* **閱讀短文**
┄┄┄┄┄┄┄┄┄┄┄┄┄┄┄┄┄┄┄┄

十一長假,難得的閑暇。愛人單位加班,這看家護院的任務自然就落在了我的身上,弄了幾個動畫片,女兒便樂得屁顛屁顛兒。于是乎,約幾好友上網摧城拔寨,激戰正酣時,不覺已近晌午,女兒捂著嘰里咕嚕的肚子吵著弄飯吃。這幾天打掃箱底戰功卓著,冰箱里竟然找不出什么果腹之物,哎!真是惱人。看到餐桌上的紅方瓶,不覺計上心來,一碗紅方汁拌米飯瞬間搞定,美其名曰“火焰沙拉”,這創意就連女兒都拍手稱好。不過所有美麗的泡泡都隨著她第一勺米飯入口后,臉上那突然由欣悅變得僵硬而后成為痛苦的表情而破滅。看著不依不饒的女兒和滿地的飯粒,我不由怒火中燒。“爸爸,我餓啊,你給我弄得什么呀!能吃嗎?”。即將落下的巴掌瞬間僵住了,這稚嫩的聲音,這嗔睨的表情,怎么會如此的熟悉,似乎曾經出現在我生命中的某個角落。思緒撥弄著每一根心弦,在記憶的空間里努力地搜尋著,時而清晰時而模糊。不,這的的確確發生過,只是因為它時不時便會跳出來壓榨出隱于心底的痛,所以不愿憶起罷了。

┄┄┄┄┄┄┄┄┄┄┄┄┄┄┄┄┄┄┄┄

* **小練習 1**
這篇寫十一長假的短文裡,女兒吃下第一勺飯後,臉上的表情先後變成了哪幾種?請按順序列出。
* **小練習 2**
請從最後一句之後接著寫這篇十一長假在家照看女兒的短文。
此處用不到後面的材料。

記錄資料

┄┄┄┄┄┄┄┄┄┄┄┄┄┄┄┄┄┄┄┄

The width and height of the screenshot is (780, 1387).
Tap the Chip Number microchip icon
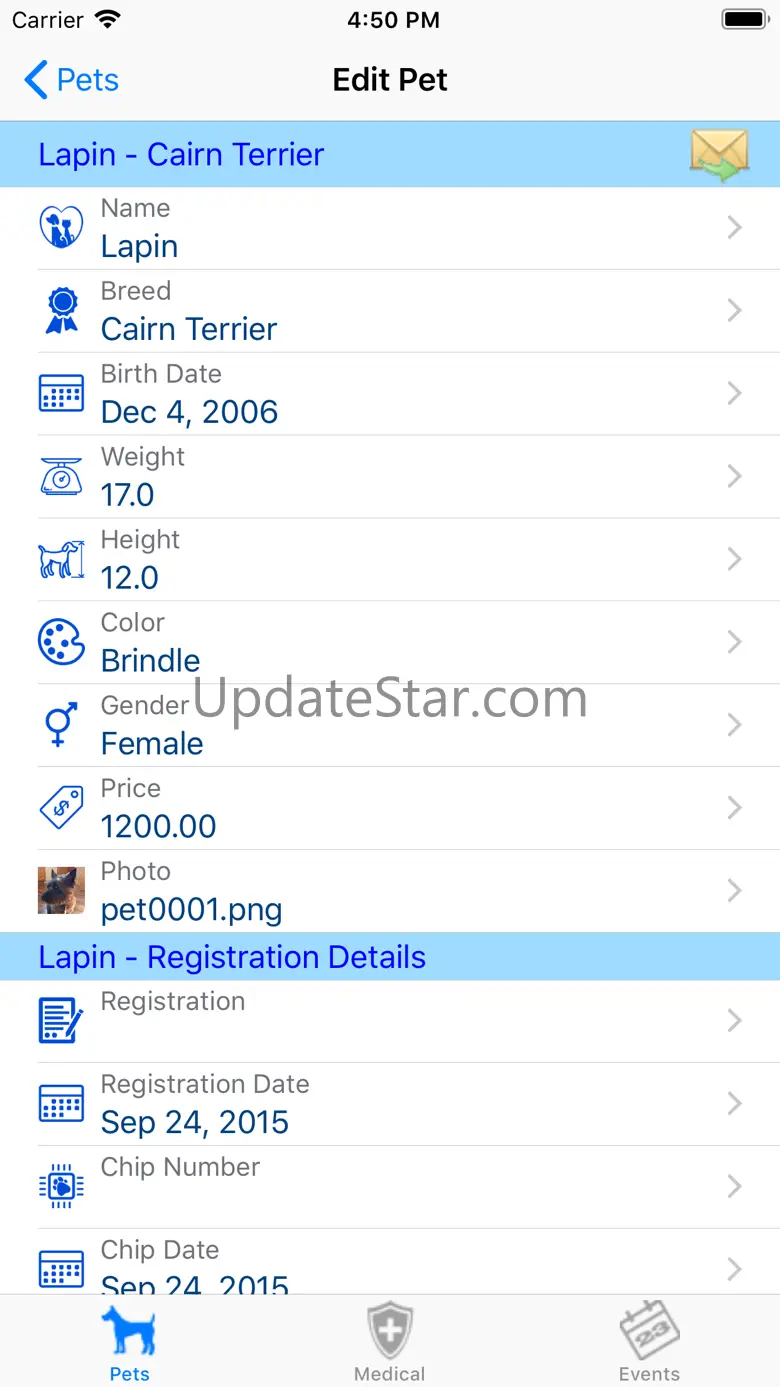coord(61,1187)
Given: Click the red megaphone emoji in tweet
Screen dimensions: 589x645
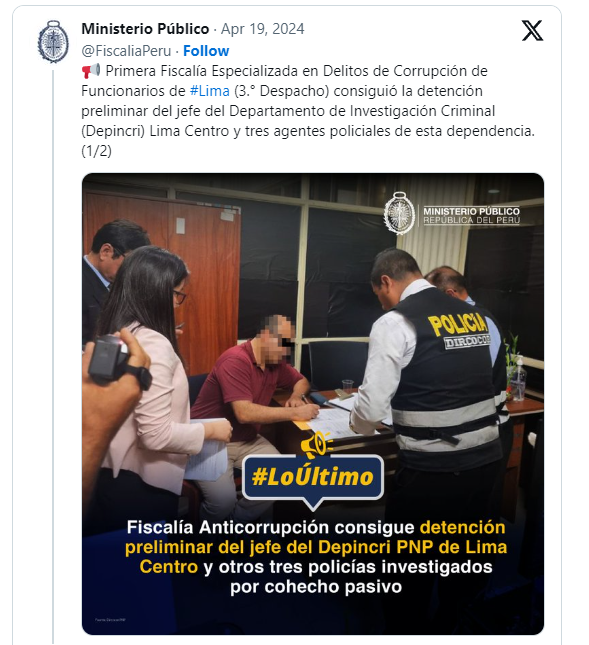Looking at the screenshot, I should pos(90,71).
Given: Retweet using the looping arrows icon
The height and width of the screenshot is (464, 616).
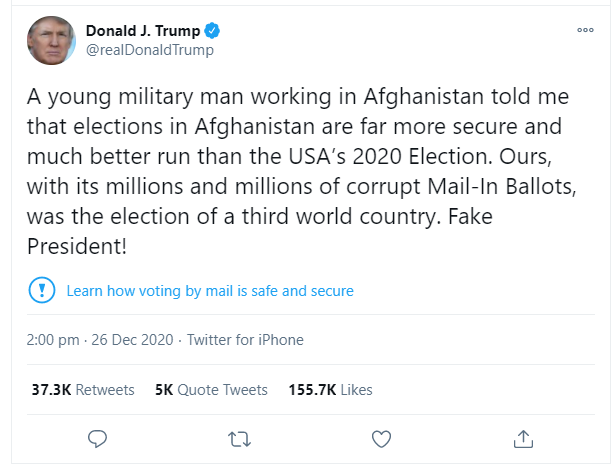Looking at the screenshot, I should click(x=239, y=439).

┄┄┄┄┄┄┄┄┄┄┄┄┄┄┄┄┄┄┄┄

* **最終答案 1**
欣悅、僵硬、痛苦

* **最終答案 2**
記得那天,下了入春以來的第一場雨。走了一段崎嶇泥濘的山路,我登上了從林區開來的小火車,沒想到第一次乘坐小火車的經歷,竟讓我如此刻骨銘心。狹窄的空間,熙攘的人群,煙油味、汗臭味,還有不知是哪種禽畜糞便的味道夾裹在濃濃的煤煙之中,塞在車廂過道里的我幾乎要窒息了。突然,人群中閃出一線光亮,空間頓時開闊了許多,總算可以舒舒服服的活動一下腰身了,抬頭一看,是母親那慈愛的笑臉,原來是她用身體頂住擁擠的人群,看著母親佝僂著身子還擺出一副傲視群雄的樣子,我禁不住笑了,下意識的靠了靠,緊緊依偎在她暖暖的懷里。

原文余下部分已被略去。